---- Provided data

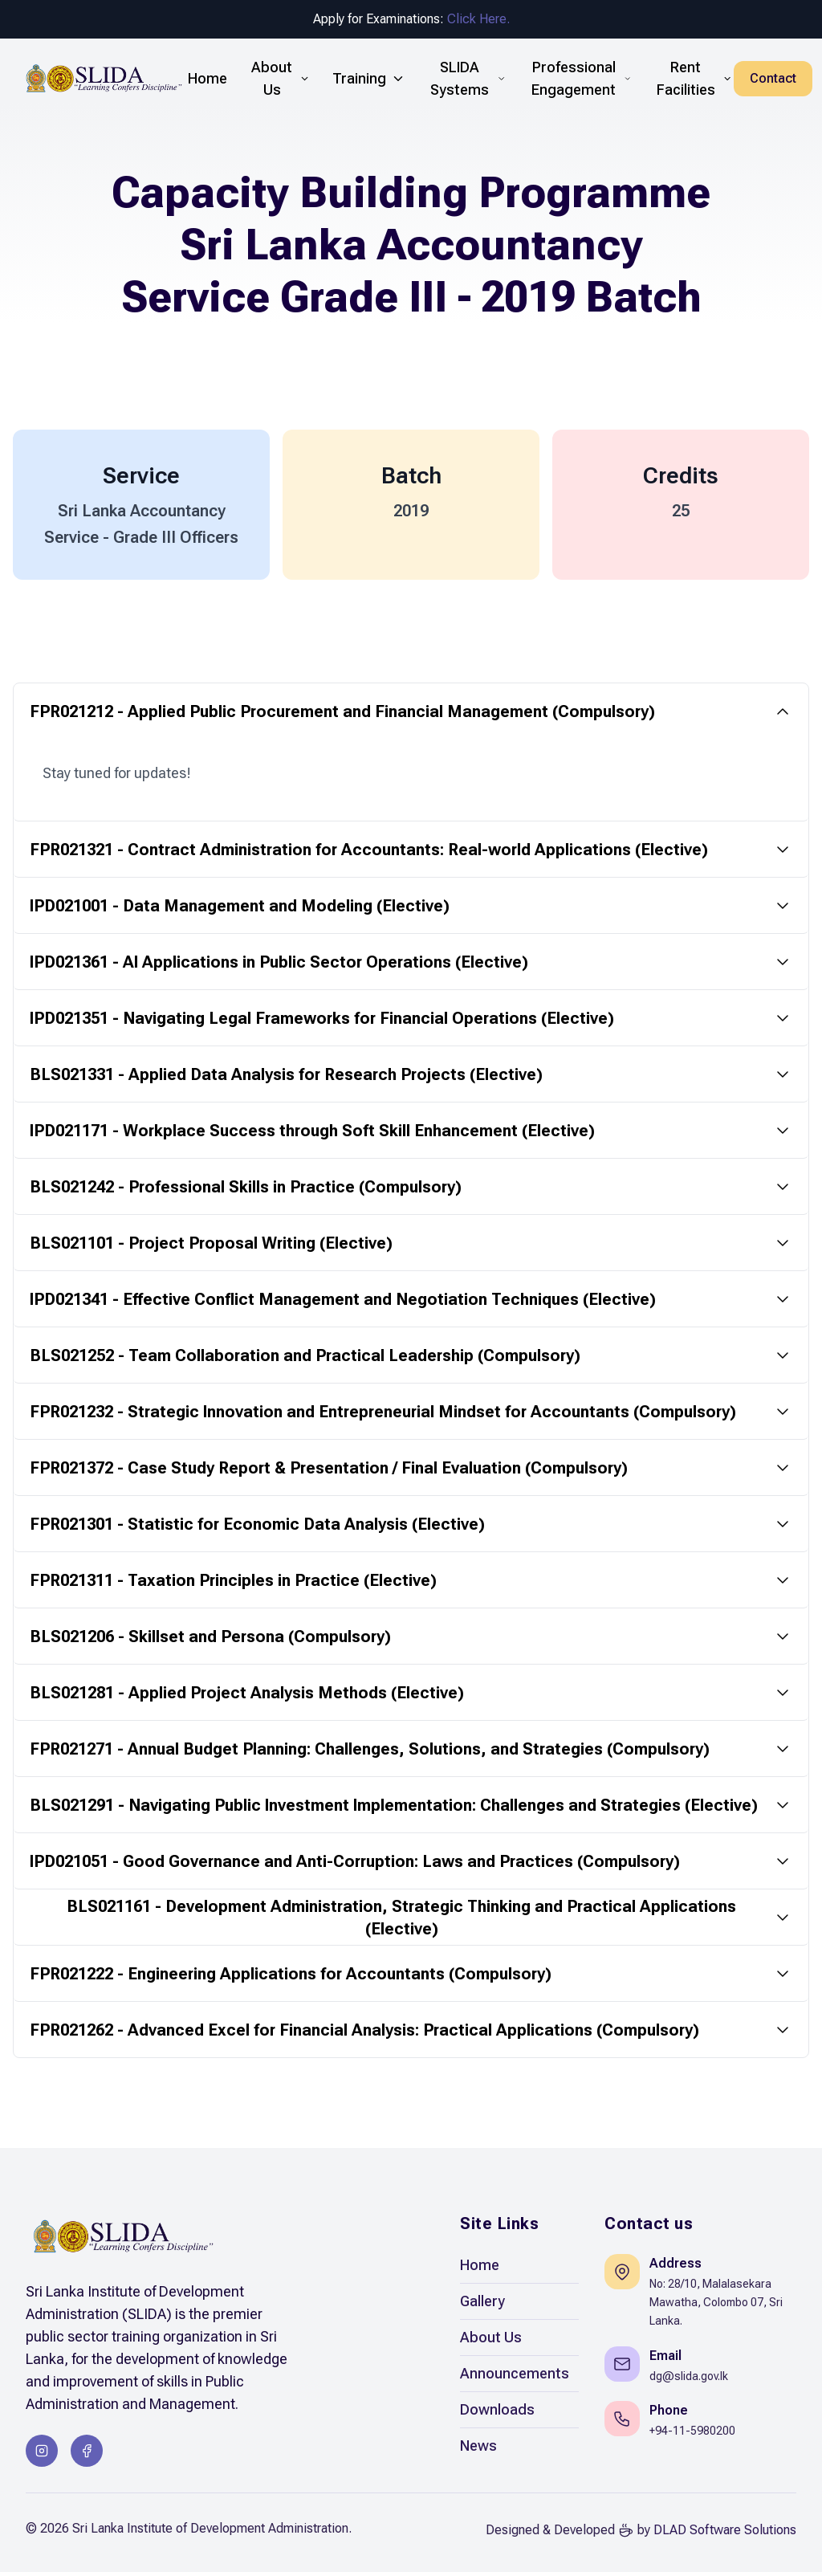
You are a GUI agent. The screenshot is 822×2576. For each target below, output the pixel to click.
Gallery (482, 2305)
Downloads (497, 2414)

--------
---- Provided data

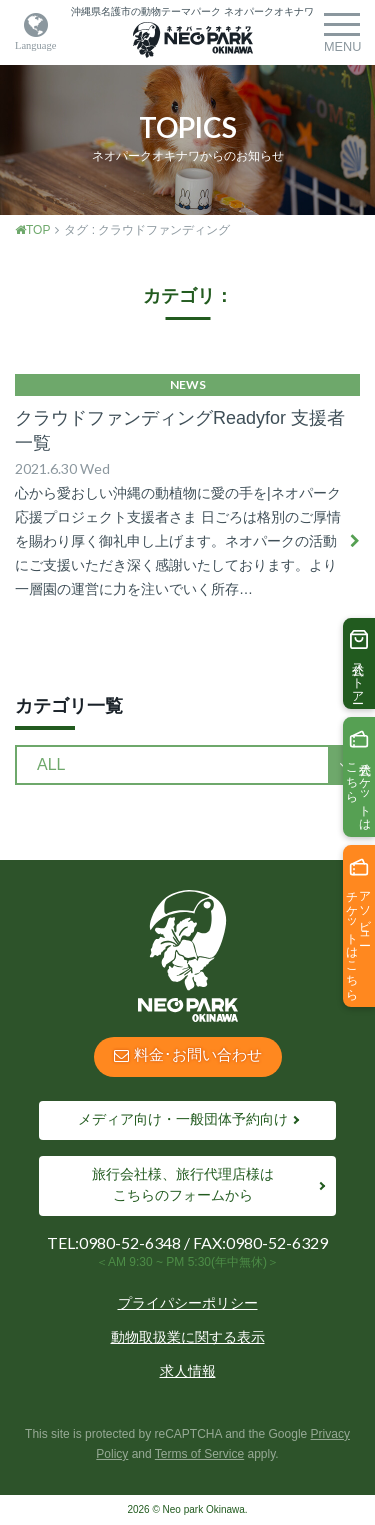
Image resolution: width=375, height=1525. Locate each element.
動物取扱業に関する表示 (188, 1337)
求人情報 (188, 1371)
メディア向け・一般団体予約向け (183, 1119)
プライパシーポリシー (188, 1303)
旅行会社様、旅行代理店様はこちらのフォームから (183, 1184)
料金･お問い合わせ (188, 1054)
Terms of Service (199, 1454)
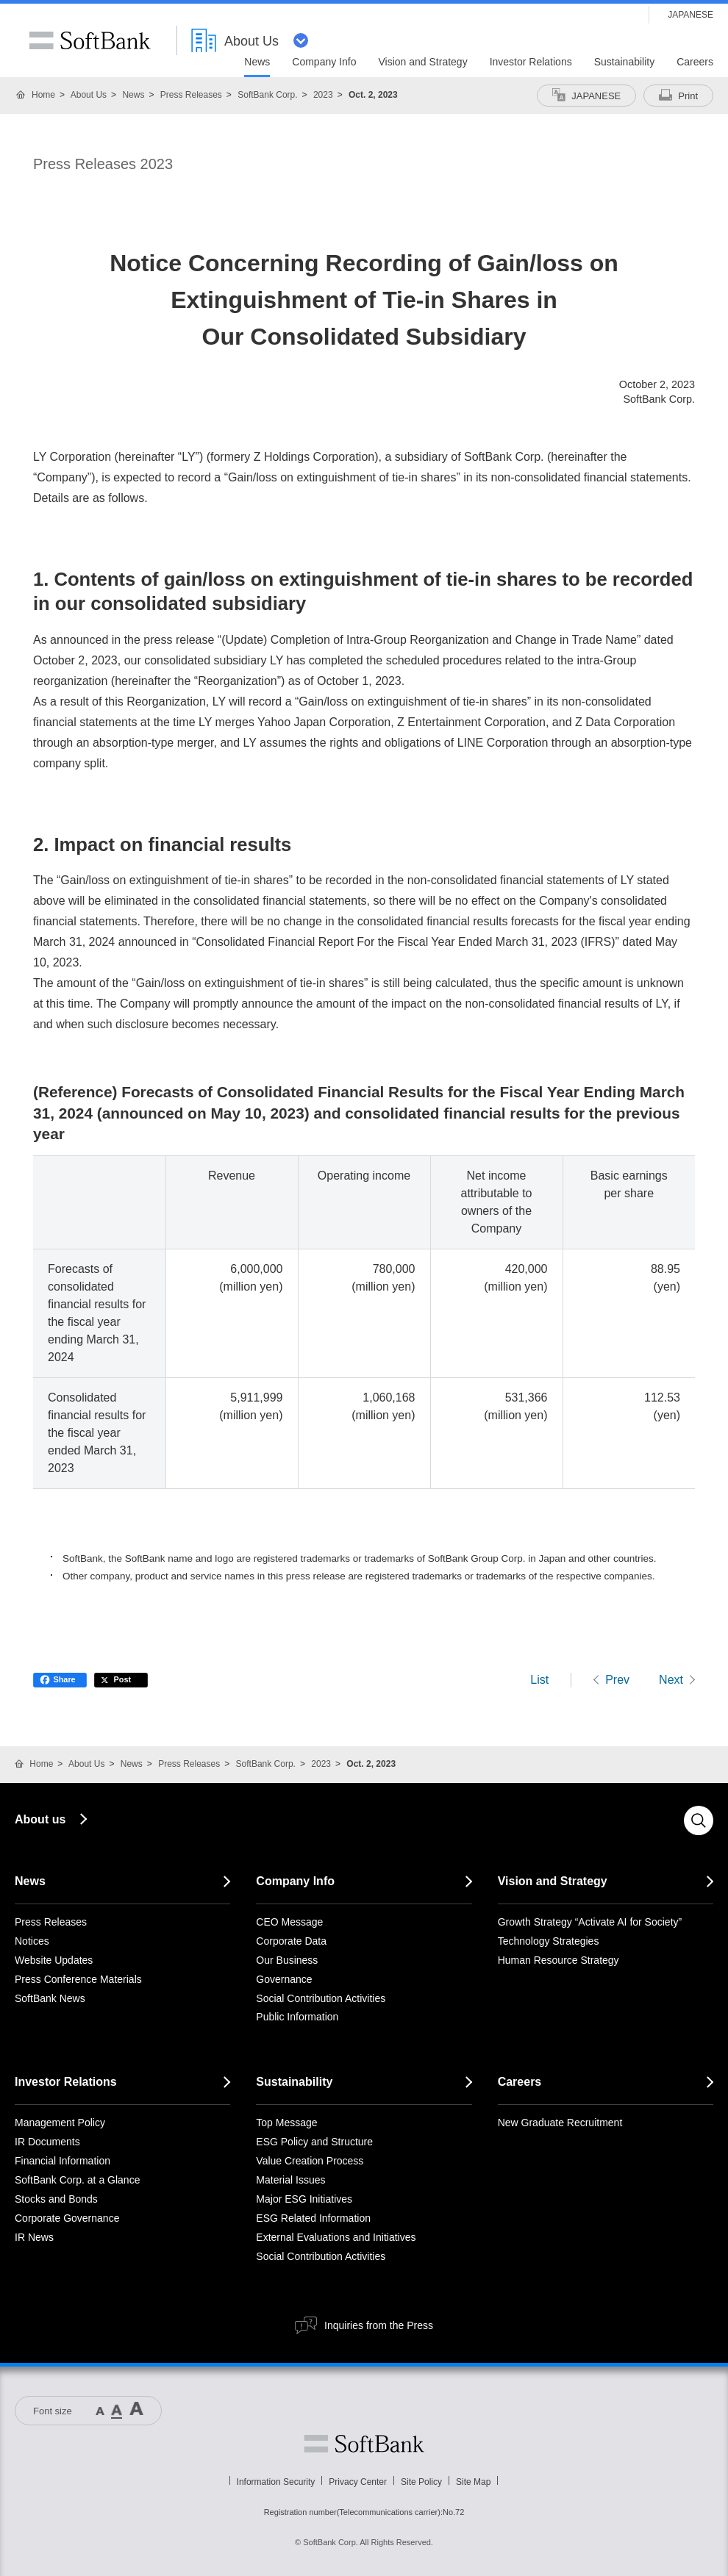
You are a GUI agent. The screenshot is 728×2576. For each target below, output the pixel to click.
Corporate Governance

--------
---- Provided data

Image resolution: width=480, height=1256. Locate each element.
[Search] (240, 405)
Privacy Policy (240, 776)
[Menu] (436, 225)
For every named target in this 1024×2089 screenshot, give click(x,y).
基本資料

--------

Give the lines of the listing starting at the line containing "You are a GUI agent. The screenshot is 822×2576." and ending at the line containing "Gallery (482, 2305)" as a JSON list of strings, one string per line, leaving out blank lines.

[
  "You are a GUI agent. The screenshot is 822×2576. For each target below, output the pixel to click.",
  "Gallery (482, 2305)"
]